The rest of the text of your paper must be devoted to substantiating the reasons for your monetary policy (interest rate) recommendation. In your text you must include your analysis of the latest figures/trends in the following economic indicators:
1. GDP growth. 2. Unemployment rate. 3. Inflation as measured by percentage changes in the Consumer Price Index. Statements such as …”the economy has continued to grow at a healthy pace over the last few quarters”… or….”unemployment has increased sharply in the last few months”…or… “inflation appears to be under control” are too vague, you need to use numbers!!!
To support your assessment of where the U.S. economy is heading over the next few months you must also include your analysis the Purchasing Managers Index or the Index of Leading Economic Indicators.
III. Technical Requirements.
Your paper must be typed, double spaced, using a font size no smaller than 12. In addition to the title page, the main body of you report must not exceed three pages of text plus the Appendix with the graphs and a works cited/bibliography page(s).
The title/cover page must include the name(s) of student(s), title of paper, course number and section, course title, semester offered and professor.

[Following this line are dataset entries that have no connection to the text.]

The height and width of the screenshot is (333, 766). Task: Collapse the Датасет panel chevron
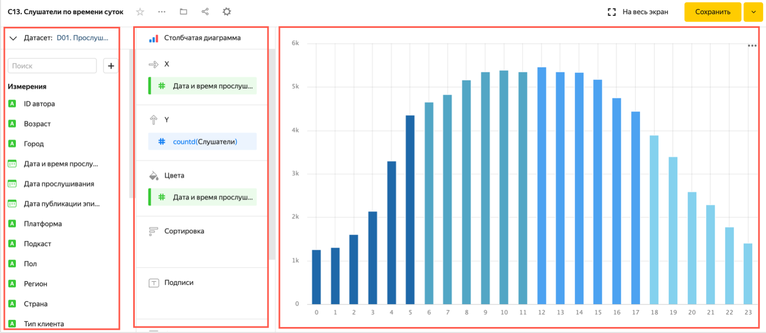click(14, 38)
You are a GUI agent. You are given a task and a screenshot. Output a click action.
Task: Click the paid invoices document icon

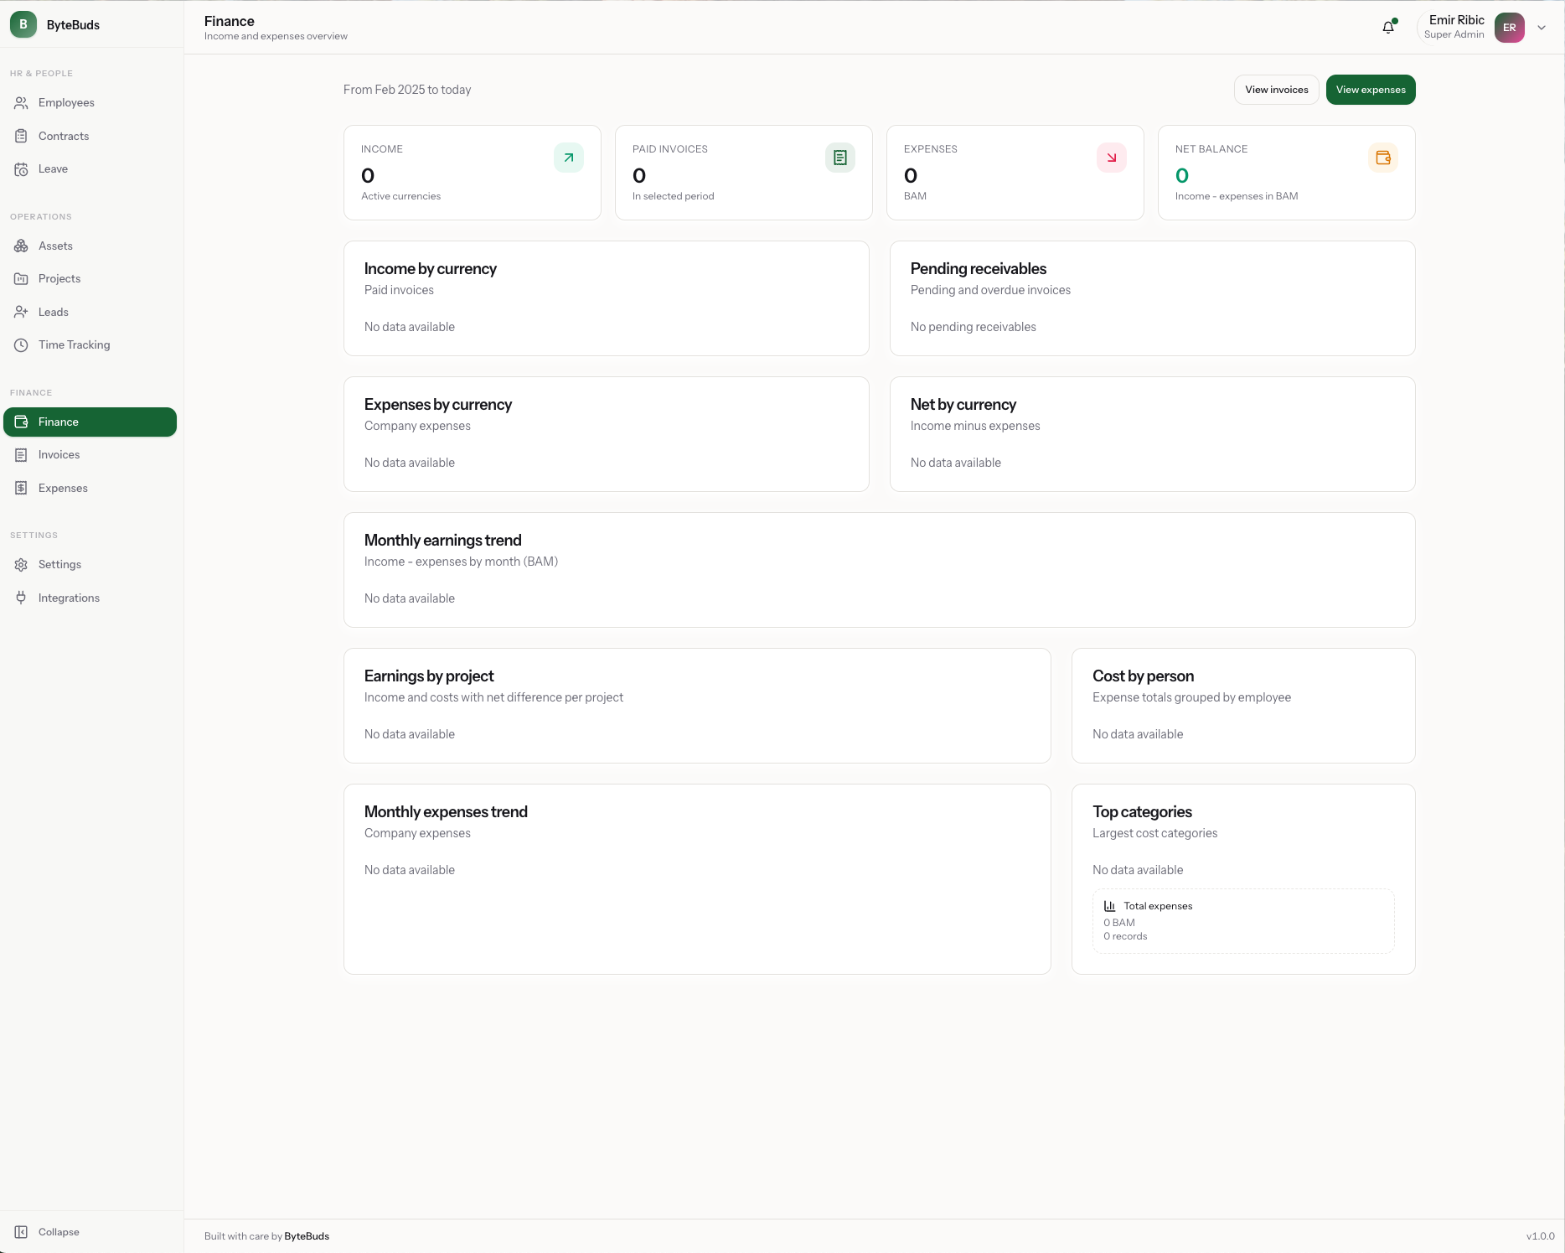(839, 158)

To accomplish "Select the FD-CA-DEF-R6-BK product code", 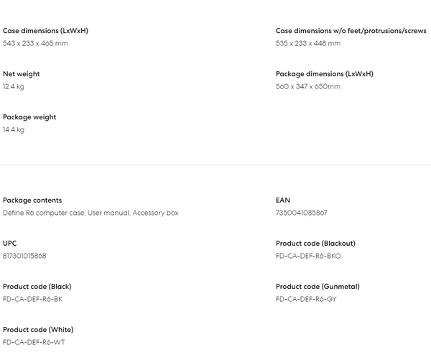I will click(33, 300).
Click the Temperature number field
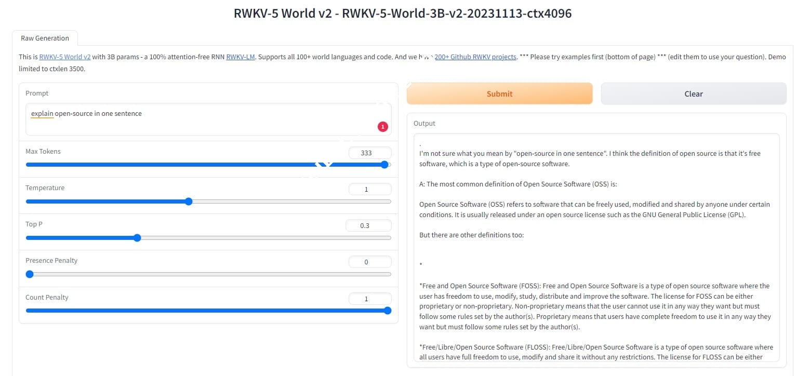This screenshot has height=376, width=797. coord(369,189)
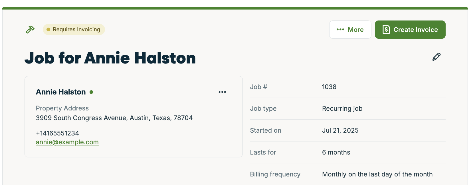Click the South Congress Avenue property address

[114, 118]
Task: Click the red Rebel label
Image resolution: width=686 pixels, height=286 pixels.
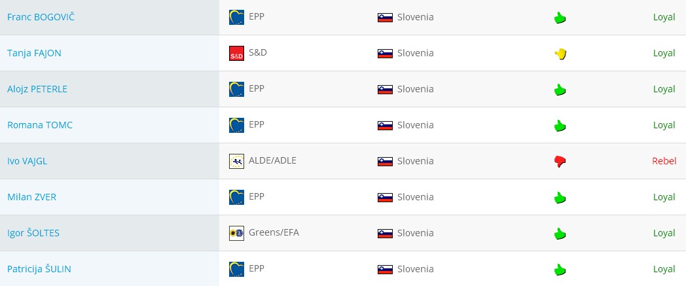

Sources of statistics or quotes included in the main body (text) of the paper must be identified via abbreviated parenthetical references in the text itself. Example: Suppose that the following statement appears in your text…
The Purchasing Managers’ Index (Graph III) increased from 53.4 in September to 54.2 in October 200x (WSJ, date) …….. your text continues…….
A full citation, including author (if identified), title of article, report or book, name of periodical, date of publication and relevant page(s) must be included in the works cited/ bibliography section of the paper as follows: (The full citation below refers to your statement about the change in the Purchasing Managers Index in August 200x)
Bodipo-Memba, Alejandro, “Economic Data Show Strength in August”, The Wall Street Journal, September xx, 200x, p. A2.
Works cited must be arranged in alphabetical order—by author’s last name (if identified) or by name of agency publishing the report.
For each of the four economic indicators mentioned in your text you must include an original graph (generated with Excel or some other software using the statistics/data you gathered) in the Appendix section of your paper, just before the works cited / bibliography page. Please note that in the example above, on the change in the Purchasing Managers’ Index, there is a parenthetical reference to Graph III. Please do not load the Appendix with extra charts or graphs or figures or statistical information not mentioned in the text of your paper. Also, somewhere in the Appendix section, perhaps at the end, include information on the source(s) for the information (data) used to create your graphs. Please number your graphs in the same order that their respective economic indicators appear in the text of your paper. All told, your Appendix must include four graphs (one for each of the four economic indicators used in your text/analysis.) Please don’t simply cut and paste into your paper graphs found already made and presented in another publication.
Value of project: 50 points. Please note that scores for individual group members are subject to adjustment based on peer evaluations.
Spelling, grammar and punctuation are important and will be considered in your grade for this project.